- [Challenge] Rewrite the listing below as a numbered list, omitting any blank lines.

Rows from a dataset
□ □ □ □ □
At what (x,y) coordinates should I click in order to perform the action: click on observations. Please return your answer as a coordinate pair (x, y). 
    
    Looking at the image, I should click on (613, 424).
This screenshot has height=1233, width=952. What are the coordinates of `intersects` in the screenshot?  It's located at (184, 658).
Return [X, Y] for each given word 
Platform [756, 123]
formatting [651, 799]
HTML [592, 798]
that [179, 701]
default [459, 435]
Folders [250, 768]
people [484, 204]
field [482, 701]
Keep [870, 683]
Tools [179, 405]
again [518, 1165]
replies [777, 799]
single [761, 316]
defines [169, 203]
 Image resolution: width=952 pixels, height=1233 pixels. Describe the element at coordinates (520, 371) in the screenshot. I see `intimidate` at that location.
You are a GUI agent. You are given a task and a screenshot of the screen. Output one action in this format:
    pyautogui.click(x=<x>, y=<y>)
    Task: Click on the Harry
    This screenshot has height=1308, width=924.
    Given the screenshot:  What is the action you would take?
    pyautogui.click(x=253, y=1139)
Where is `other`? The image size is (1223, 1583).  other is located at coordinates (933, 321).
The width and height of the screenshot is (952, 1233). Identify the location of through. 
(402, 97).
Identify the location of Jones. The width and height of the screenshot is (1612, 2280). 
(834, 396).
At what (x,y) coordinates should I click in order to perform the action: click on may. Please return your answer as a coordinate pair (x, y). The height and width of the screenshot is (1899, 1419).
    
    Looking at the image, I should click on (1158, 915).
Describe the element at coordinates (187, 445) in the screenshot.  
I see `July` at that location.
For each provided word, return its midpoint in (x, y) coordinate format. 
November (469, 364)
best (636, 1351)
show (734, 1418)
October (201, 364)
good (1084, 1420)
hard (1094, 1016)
□ □ □ □ □
- [Task output]
1. At what (x,y) coordinates should I click in order to perform the action: click on observations. Please return your answer as a coordinate pair (x, y). 
2.     Looking at the image, I should click on (613, 424).
3. This screenshot has height=1233, width=952. What are the coordinates of `intersects` in the screenshot?  It's located at (184, 658).
4. Return [X, Y] for each given word 
5. Platform [756, 123]
6. formatting [651, 799]
7. HTML [592, 798]
8. that [179, 701]
9. default [459, 435]
10. Folders [250, 768]
11. people [484, 204]
12. field [482, 701]
13. Keep [870, 683]
14. Tools [179, 405]
15. again [518, 1165]
16. replies [777, 799]
17. single [761, 316]
18. defines [169, 203]
19.  Image resolution: width=952 pixels, height=1233 pixels. Describe the element at coordinates (520, 371) in the screenshot. I see `intimidate` at that location.
20. You are a GUI agent. You are given a task and a screenshot of the screen. Output one action in this format:
21.     pyautogui.click(x=<x>, y=<y>)
22.     Task: Click on the Harry
23.     This screenshot has height=1308, width=924.
24.     Given the screenshot:  What is the action you would take?
25.     pyautogui.click(x=253, y=1139)
26. Where is `other`? The image size is (1223, 1583).  other is located at coordinates (933, 321).
27. The width and height of the screenshot is (952, 1233). Identify the location of through. 
28. (402, 97).
29. Identify the location of Jones. The width and height of the screenshot is (1612, 2280). 
30. (834, 396).
31. At what (x,y) coordinates should I click in order to perform the action: click on may. Please return your answer as a coordinate pair (x, y). The height and width of the screenshot is (1899, 1419).
32.     Looking at the image, I should click on (1158, 915).
33. Describe the element at coordinates (187, 445) in the screenshot.  
34. I see `July` at that location.
35. For each provided word, return its midpoint in (x, y) coordinate format. 
36. November (469, 364)
37. best (636, 1351)
38. show (734, 1418)
39. October (201, 364)
40. good (1084, 1420)
41. hard (1094, 1016)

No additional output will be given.